-- begin Supplied text --

I'm having trouble reducing this elliptic equation to canonical form.
$$\frac{\partial^2 u}{\partial x^2} + 2\frac{\partial^2 u}{\partial x \partial y} + 5\frac{\partial^2 u}{\partial y^2} + 3\frac{\partial u}{\partial x} + u = 0$$
I know it's elliptic because I checked: $B^2 – AC < 0$,
$$\begin{align}
A = 1,\\
B = 1,\\
C = 5,\\
B^2 – AC = 1 – (1)(5) = -4 < 0 \end{align}$$ so it's elliptic.
I think the characteristics are to be found from the equation:
$$\xi_x^2 + 2\xi_x \xi_y + 5\xi_y^2 = 0$$
And then I tried to solve for $\xi_x/\xi_y$ as follows:
$$\frac{\xi_x}{\xi_y} = -1 ± \frac{\sqrt{(1 – (1)(5)}}{2} =-\frac{1}{2} ± i$$
$$\frac{\xi_x}{\xi_y} = -\frac{1}{2} ± i =-\frac{dy}{dx},$$
Trying to solve, I obtained:
$$\xi = \phi_+x + y$$ where $$\phi_+x = -\frac{1}{2} + i$$
and
$$\eta = \phi_–x + y$$ where $$\phi_–x = -\frac{1}{2} + i$$
But I'm really not sure where to go from here, or if I'm even on the right track. I'm finding reductions to canonical form really difficult, and now that imaginary numbers are in the mix I'm completely stuck. I appreciate any help. Thanks in advance!

-- end Supplied text --

> [Directives]
1. From the canonical-form post, output the passage that begins at the words "I think the" and stops after the words "Thanks in advance!".
2. In the canonical-form post, what values are given for A, B, and C?

-- begin Provided information --

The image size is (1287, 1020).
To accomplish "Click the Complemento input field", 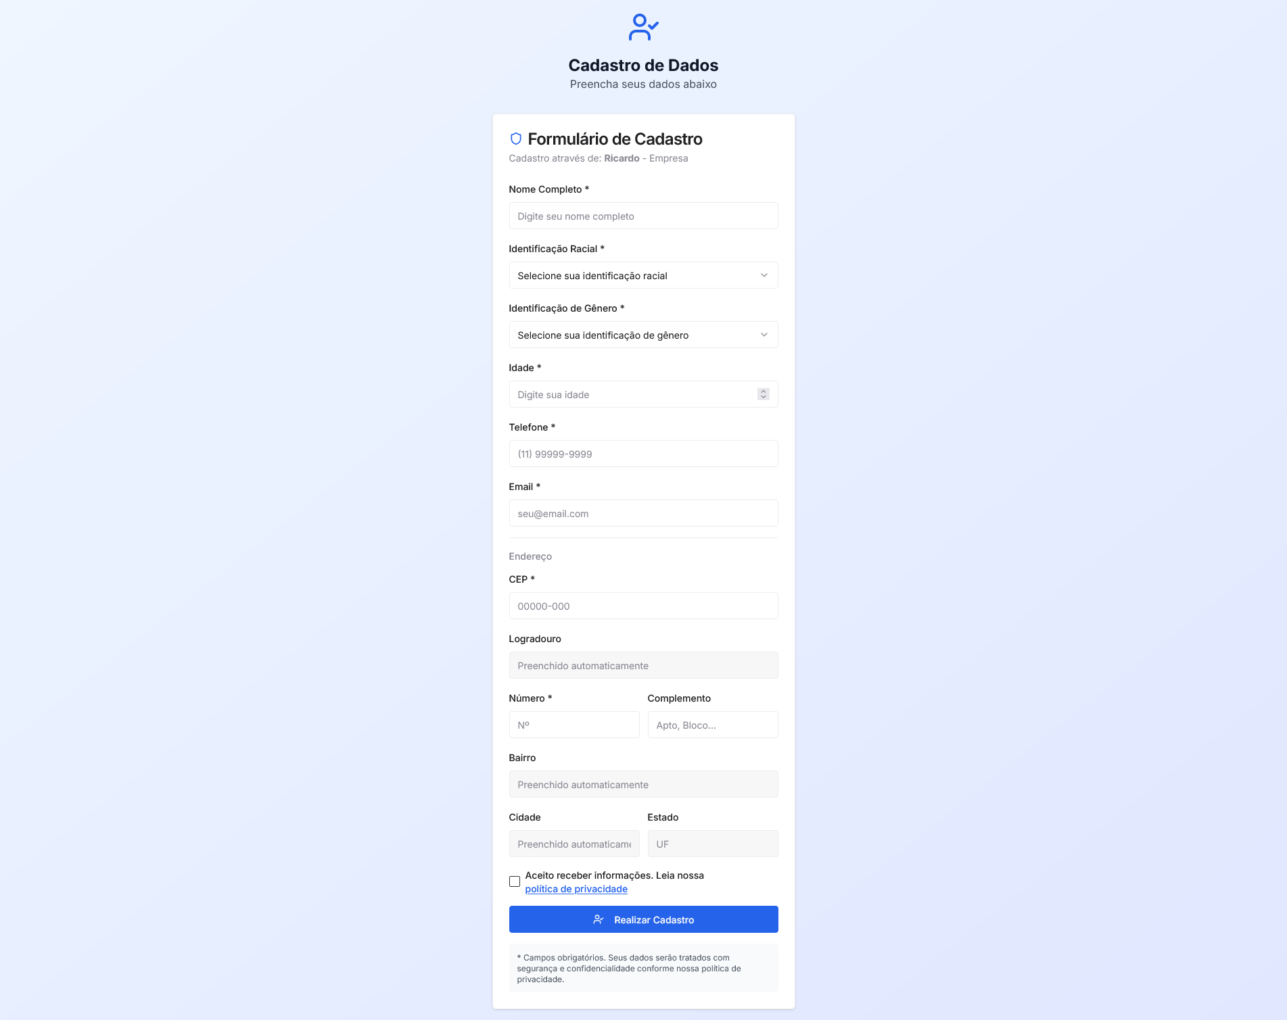I will coord(713,725).
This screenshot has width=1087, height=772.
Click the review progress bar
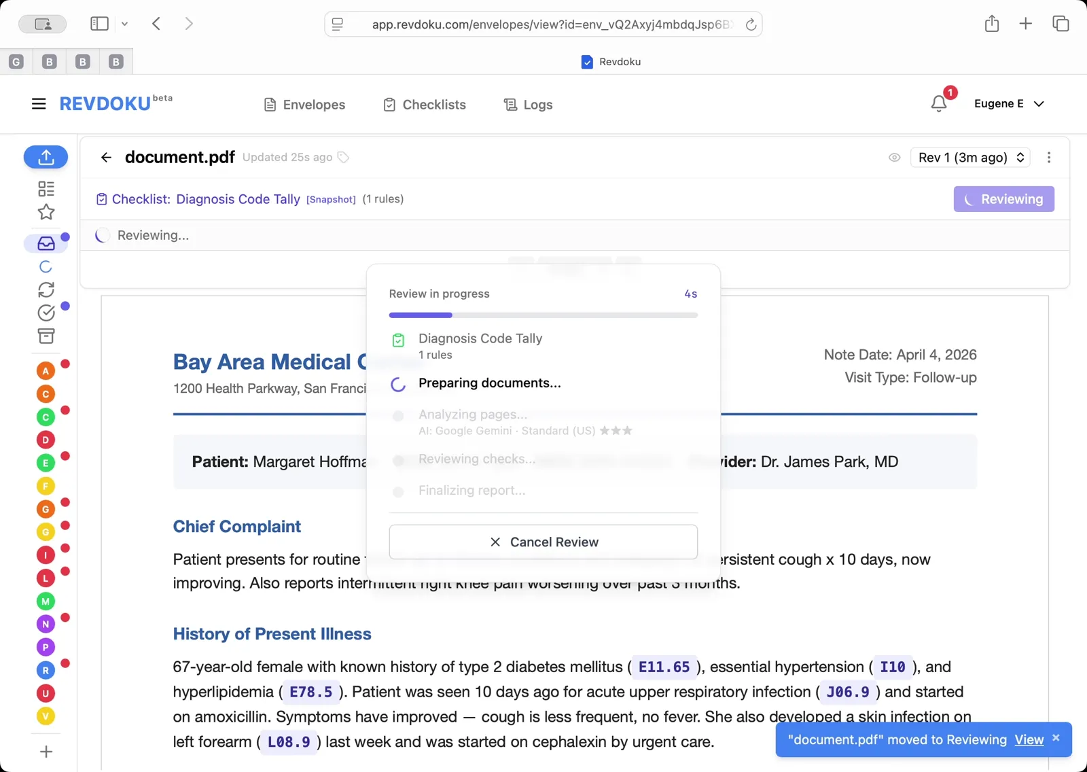click(x=543, y=315)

-- end Provided information --

> [Task-by-task outputs]
1.
I think the characteristics are to be found from the equation:
$$\xi_x^2 + 2\xi_x \xi_y + 5\xi_y^2 = 0$$
And then I tried to solve for $\xi_x/\xi_y$ as follows:
$$\frac{\xi_x}{\xi_y} = -1 ± \frac{\sqrt{(1 – (1)(5)}}{2} =-\frac{1}{2} ± i$$
$$\frac{\xi_x}{\xi_y} = -\frac{1}{2} ± i =-\frac{dy}{dx},$$
Trying to solve, I obtained:
$$\xi = \phi_+x + y$$ where $$\phi_+x = -\frac{1}{2} + i$$
and
$$\eta = \phi_–x + y$$ where $$\phi_–x = -\frac{1}{2} + i$$
But I'm really not sure where to go from here, or if I'm even on the right track. I'm finding reductions to canonical form really difficult, and now that imaginary numbers are in the mix I'm completely stuck. I appreciate any help. Thanks in advance!

2. A = 1, B = 1, and C = 5.